**SELECTED PASSAGE:**
** Begin **
If desired, crew members could be added to the cockpit (they aren’t included, but Skybirds sold suitable figures separately) and lastly the aerials and propeller would be attached. Note that the propeller and spinner are a single piece and won’t move once fixed.
So, having looked more closely, I doubt that the assembly skills required are beyond most people (or even me). The undercarriage might be a challenge, and the celluloid is extremely flimsy, but with a little care and some minor cursing, I reckon there would be a fair chance of achieving a satisfactory result. In fact, it strikes me that it might not be more of a challenge than the less-than-perfect Airfix plastic kits that I used to struggle with back in the 1970s. Like them, some simple tools would be required (e.g. glue, a knife or chisel, pliers), and joins would need to be filled; and like them, the odd part might not fit exactly and end up a bit skew-whiff.
Where I do have some concerns though, is with the painting guide. It’s worth mentioning up front that although decals for the roundels are provided, tail flashes (and any other markings) are not, so the instructions expect you to paint these freehand! Tricky.
** End **
**EXERCISE GOAL:** In the passage about the model aircraft kit, which markings are provided as decals? The records that come next are separate material with no connection to the passage about the model aircraft kit.

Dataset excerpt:
** Begin **
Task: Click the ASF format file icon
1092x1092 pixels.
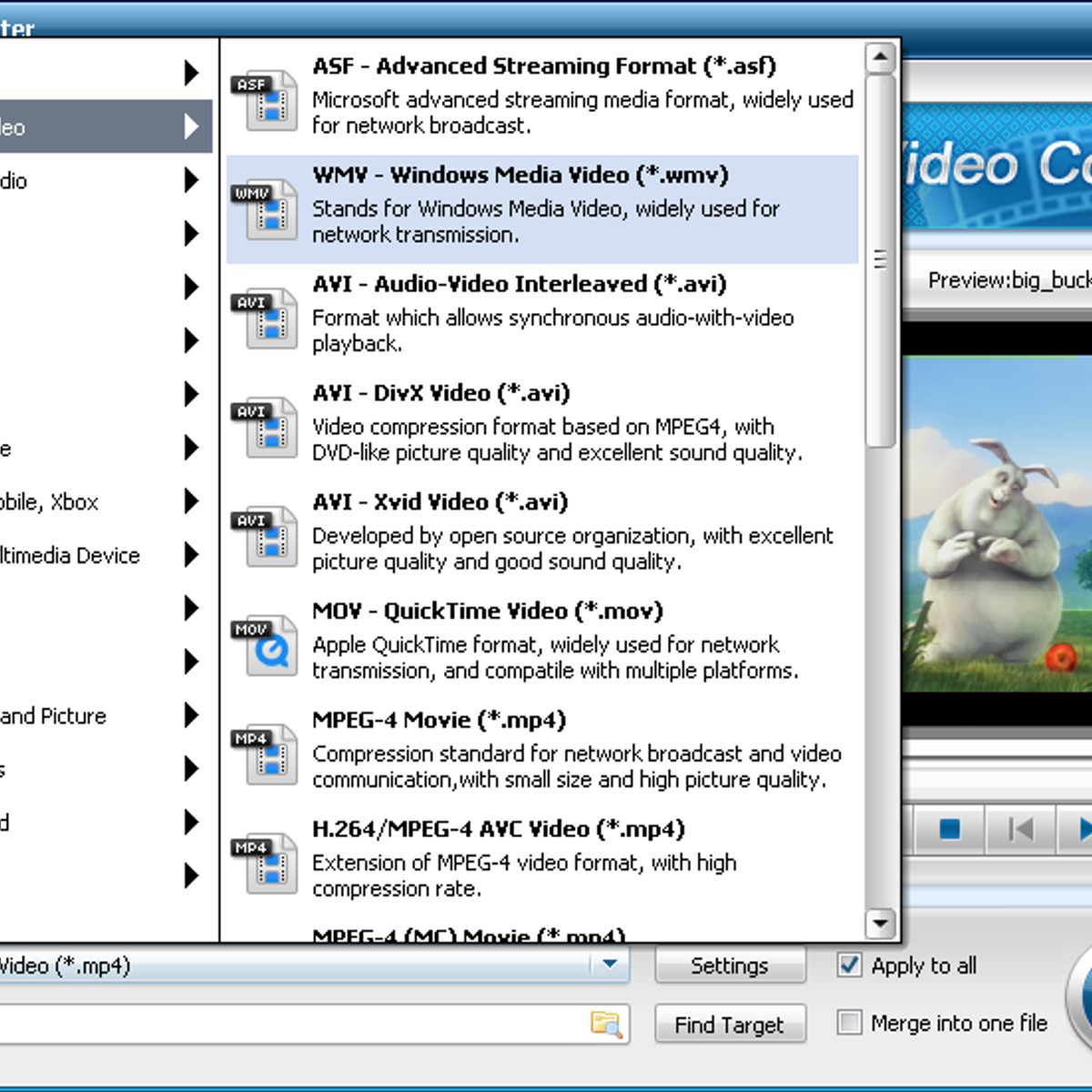Action: 264,100
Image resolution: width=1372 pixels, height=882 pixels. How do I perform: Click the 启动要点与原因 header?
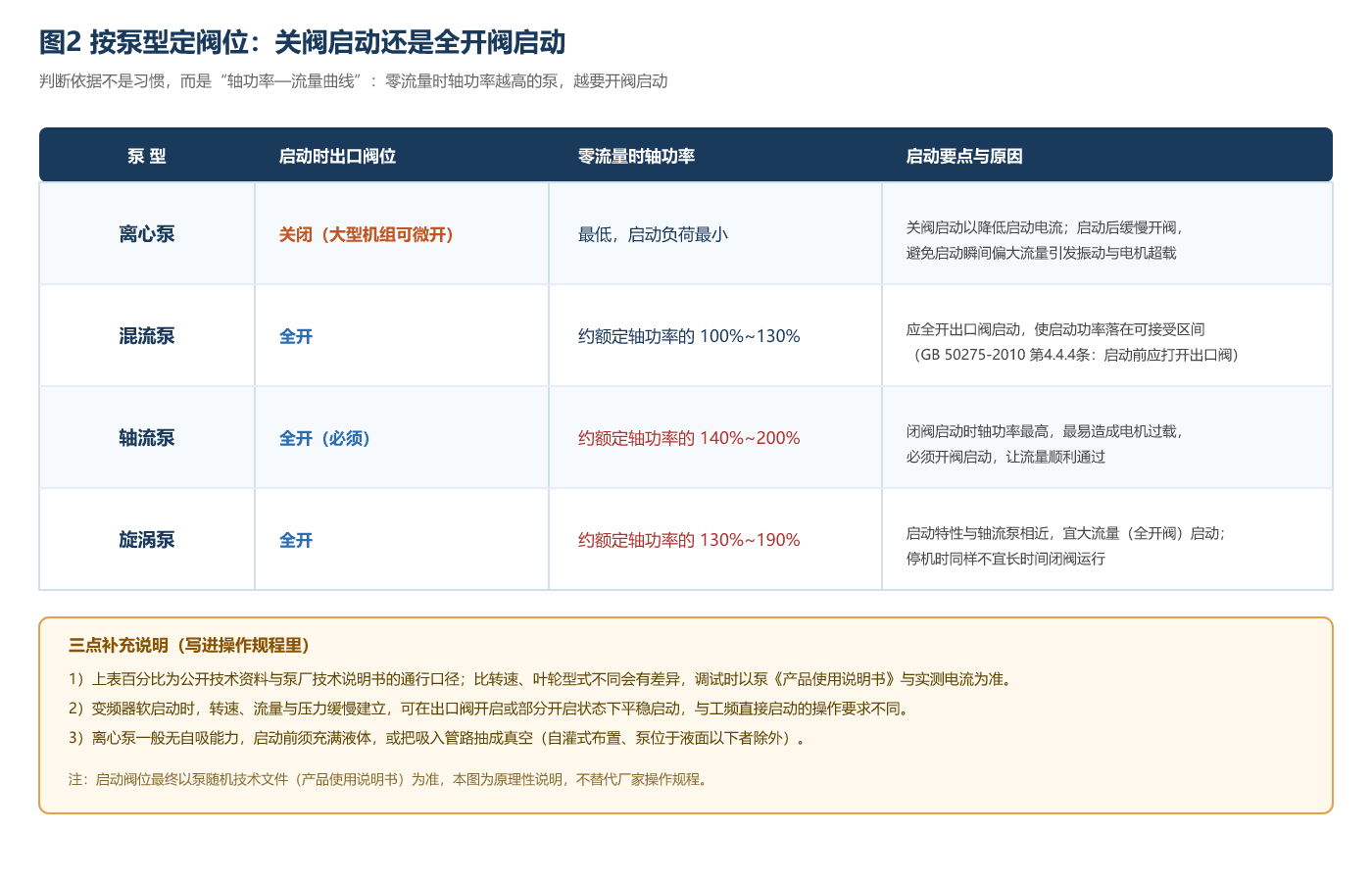[964, 156]
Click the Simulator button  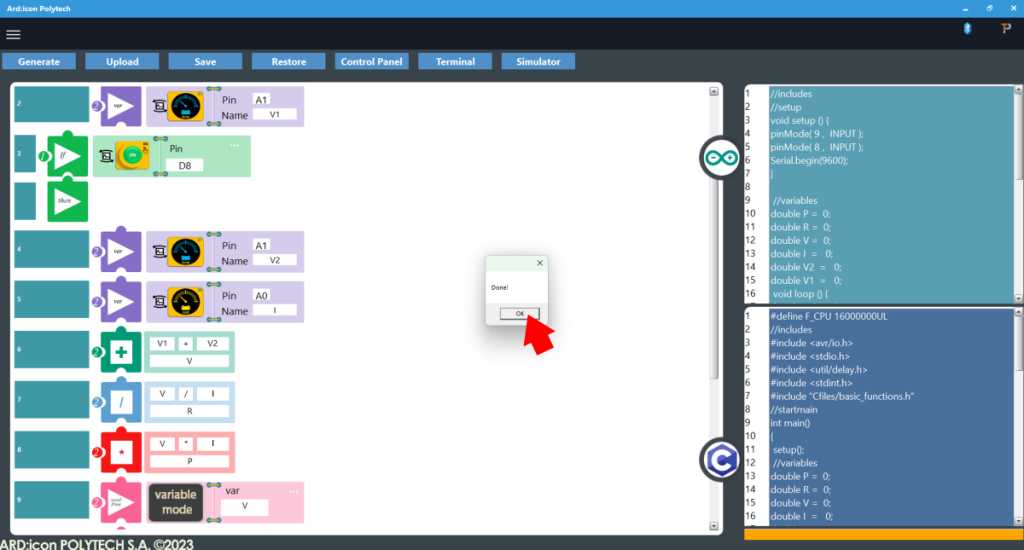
** End **
**SOLUTION FOR THIS EXERCISE:** The roundels.